Het beste elftal van de Jupiler Pro League 2019/2020 (volgens de stats)

© Vincent Van Doornick / Isosport
Dieter Peeters
Dieter Peeters Voetbalanalist en -journalist. Momenteel performance analyst bij de nationale U16 & U17.

Nu de Jupiler Pro League editie ’19/’20 definitief ten einde lijkt, dook Sport/Voetbalmagazinein de statistieken om te bepalen welke spelers – op basis van data – een plaatsje verdienen in het elftal van het seizoen.

De meeste bekroningen op het einde van het seizoen gaan naar spelers omwille van hun doelpunten of assists, clean sheets en overwinningen.

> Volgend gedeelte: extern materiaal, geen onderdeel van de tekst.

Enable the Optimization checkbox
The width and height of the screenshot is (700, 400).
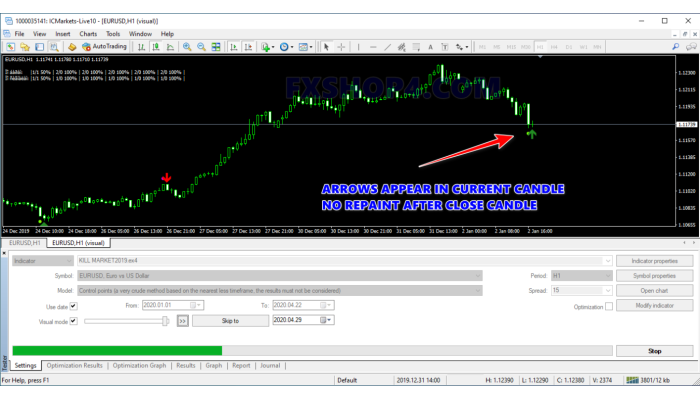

Maar voetbal is een sport waar doelpunten erg uitzonderlijk zijn en een bal aan de binnenkant of buitenkant van de paal een wereld van verschil maakt.

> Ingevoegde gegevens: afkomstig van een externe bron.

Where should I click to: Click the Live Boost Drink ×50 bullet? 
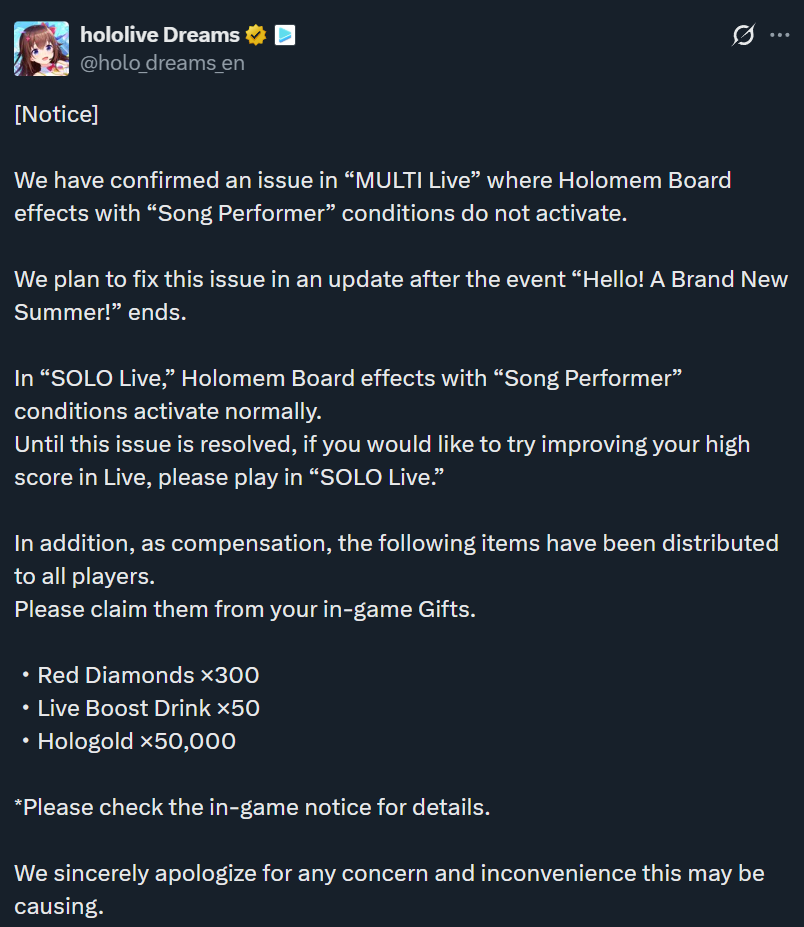point(140,708)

Daarom kijken we voor dit elftal van het seizoen verder dan de oppervlakkige statistieken, naar de onderliggende cijfers van het afgelopen seizoen in de Jupiler Pro League. Elke verkiezing is echter in zekere mate subjectief, zelfs als ze gebaseerd is op data. Welke formatie wordt er gekozen bijvoorbeeld? Heel wat ploegen spelen vandaag met een driemansdefensie of met een ruit in het midden. Zulke kwalitatieve gegevens hebben ook invloed op de droge cijfers.

Voor dit elftal van het seizoen ’19/’20 hebben we gekozen voor een klassieke 4-2-3-1, waarin we voor elke positie bepaalde criteria hebben opgesteld. Uiteraard komen enkel de spelers in aanmerking die voldoende speeltijd verzamelden (1000 minuten).

Dit is het beste elftal van de Jupiler Pro League ’19/’20, statistisch gezien dan toch…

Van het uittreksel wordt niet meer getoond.